### Directions for this task
Extract every line of text from the records below, copying each one word for word, and leave the pictures out of your answer.

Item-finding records
######
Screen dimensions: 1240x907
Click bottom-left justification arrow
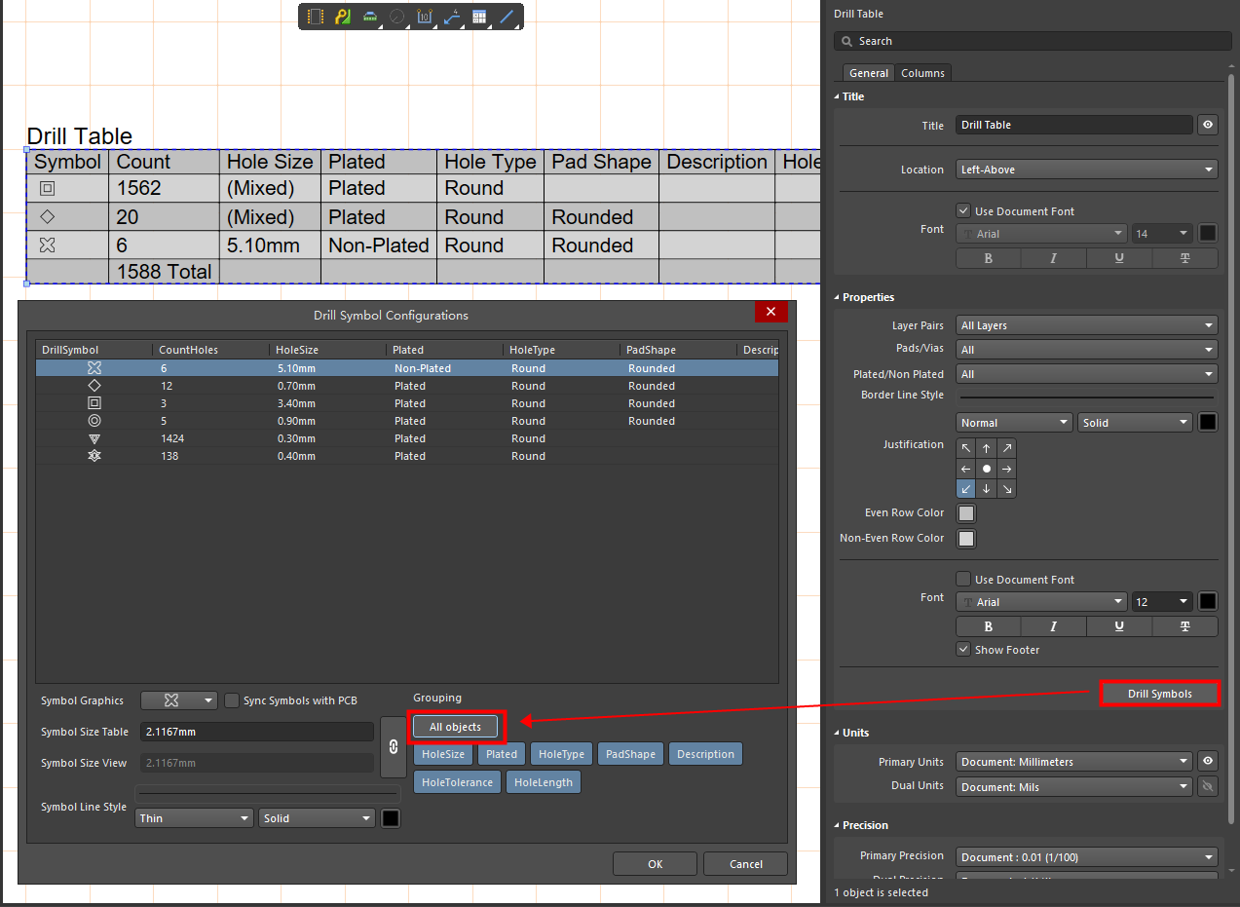click(965, 489)
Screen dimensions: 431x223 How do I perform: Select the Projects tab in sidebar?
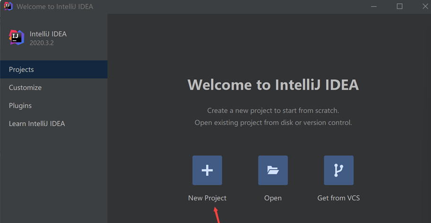(54, 69)
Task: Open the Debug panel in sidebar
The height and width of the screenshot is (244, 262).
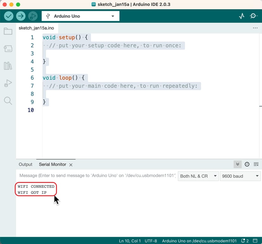Action: tap(8, 84)
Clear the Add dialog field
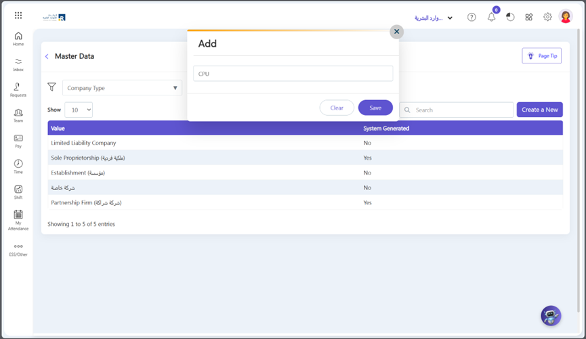 (337, 108)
######
### Exercise response
Screen dimensions: 1240x907
Click bottom-left justification arrow
click(965, 489)
Screen dimensions: 431x223 How do I perform: Select the Projects tab in sidebar?
(54, 69)
Task: Open the Debug panel in sidebar
The height and width of the screenshot is (244, 262).
Action: tap(8, 84)
Clear the Add dialog field
 (337, 108)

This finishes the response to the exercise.